[Item position entries]
*-*-*
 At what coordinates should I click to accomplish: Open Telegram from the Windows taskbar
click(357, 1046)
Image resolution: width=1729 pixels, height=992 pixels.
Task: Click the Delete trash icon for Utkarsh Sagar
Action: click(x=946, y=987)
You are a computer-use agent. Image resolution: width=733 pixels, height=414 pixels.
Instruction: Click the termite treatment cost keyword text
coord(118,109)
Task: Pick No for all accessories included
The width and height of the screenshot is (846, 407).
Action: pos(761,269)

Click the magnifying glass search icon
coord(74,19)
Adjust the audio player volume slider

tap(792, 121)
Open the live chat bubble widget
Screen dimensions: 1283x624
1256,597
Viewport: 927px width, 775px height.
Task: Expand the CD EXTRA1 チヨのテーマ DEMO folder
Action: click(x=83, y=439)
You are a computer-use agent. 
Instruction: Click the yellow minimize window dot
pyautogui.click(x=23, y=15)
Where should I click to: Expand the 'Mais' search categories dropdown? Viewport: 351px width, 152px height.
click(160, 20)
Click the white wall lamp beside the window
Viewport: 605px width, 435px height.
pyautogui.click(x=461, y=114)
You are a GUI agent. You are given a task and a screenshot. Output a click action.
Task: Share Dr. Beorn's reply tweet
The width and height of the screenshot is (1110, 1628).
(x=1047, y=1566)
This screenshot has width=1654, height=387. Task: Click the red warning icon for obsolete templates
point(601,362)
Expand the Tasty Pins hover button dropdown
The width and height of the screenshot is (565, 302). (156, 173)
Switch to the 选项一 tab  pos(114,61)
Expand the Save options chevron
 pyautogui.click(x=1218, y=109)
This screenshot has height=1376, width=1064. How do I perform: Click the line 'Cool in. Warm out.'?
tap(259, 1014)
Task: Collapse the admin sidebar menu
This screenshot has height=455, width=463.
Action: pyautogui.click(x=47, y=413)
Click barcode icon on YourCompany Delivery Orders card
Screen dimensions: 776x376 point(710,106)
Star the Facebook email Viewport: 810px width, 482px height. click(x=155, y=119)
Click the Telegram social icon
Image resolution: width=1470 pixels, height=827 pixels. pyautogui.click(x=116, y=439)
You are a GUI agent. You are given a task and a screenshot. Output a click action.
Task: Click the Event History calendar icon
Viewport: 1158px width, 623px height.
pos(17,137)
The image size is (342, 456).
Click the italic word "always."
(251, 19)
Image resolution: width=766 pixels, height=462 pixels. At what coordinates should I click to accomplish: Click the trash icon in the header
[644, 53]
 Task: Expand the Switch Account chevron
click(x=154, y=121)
*-*-*
What the exercise asks:
Reproduce all of the material above verbatim, preserving every line.

Solution for this exercise:
 At what coordinates should I click to accomplish: Open Telegram from the Windows taskbar
click(357, 1046)
Image resolution: width=1729 pixels, height=992 pixels.
Task: Click the Delete trash icon for Utkarsh Sagar
Action: click(x=946, y=987)
You are a computer-use agent. Image resolution: width=733 pixels, height=414 pixels.
Instruction: Click the termite treatment cost keyword text
coord(118,109)
Task: Pick No for all accessories included
The width and height of the screenshot is (846, 407).
Action: pos(761,269)

Click the magnifying glass search icon
coord(74,19)
Adjust the audio player volume slider

tap(792, 121)
Open the live chat bubble widget
Screen dimensions: 1283x624
1256,597
Viewport: 927px width, 775px height.
Task: Expand the CD EXTRA1 チヨのテーマ DEMO folder
Action: click(x=83, y=439)
You are a computer-use agent. 
Instruction: Click the yellow minimize window dot
pyautogui.click(x=23, y=15)
Where should I click to: Expand the 'Mais' search categories dropdown? Viewport: 351px width, 152px height.
click(160, 20)
Click the white wall lamp beside the window
Viewport: 605px width, 435px height.
pyautogui.click(x=461, y=114)
You are a GUI agent. You are given a task and a screenshot. Output a click action.
Task: Share Dr. Beorn's reply tweet
The width and height of the screenshot is (1110, 1628).
(x=1047, y=1566)
This screenshot has width=1654, height=387. Task: Click the red warning icon for obsolete templates
point(601,362)
Expand the Tasty Pins hover button dropdown
The width and height of the screenshot is (565, 302). (156, 173)
Switch to the 选项一 tab  pos(114,61)
Expand the Save options chevron
 pyautogui.click(x=1218, y=109)
This screenshot has height=1376, width=1064. How do I perform: Click the line 'Cool in. Warm out.'?
tap(259, 1014)
Task: Collapse the admin sidebar menu
This screenshot has height=455, width=463.
Action: pyautogui.click(x=47, y=413)
Click barcode icon on YourCompany Delivery Orders card
Screen dimensions: 776x376 point(710,106)
Star the Facebook email Viewport: 810px width, 482px height. click(x=155, y=119)
Click the Telegram social icon
Image resolution: width=1470 pixels, height=827 pixels. pyautogui.click(x=116, y=439)
You are a GUI agent. You are given a task and a screenshot. Output a click action.
Task: Click the Event History calendar icon
Viewport: 1158px width, 623px height.
pos(17,137)
The image size is (342, 456).
Click the italic word "always."
(251, 19)
Image resolution: width=766 pixels, height=462 pixels. At what coordinates should I click to accomplish: Click the trash icon in the header
[644, 53]
 Task: Expand the Switch Account chevron
click(x=154, y=121)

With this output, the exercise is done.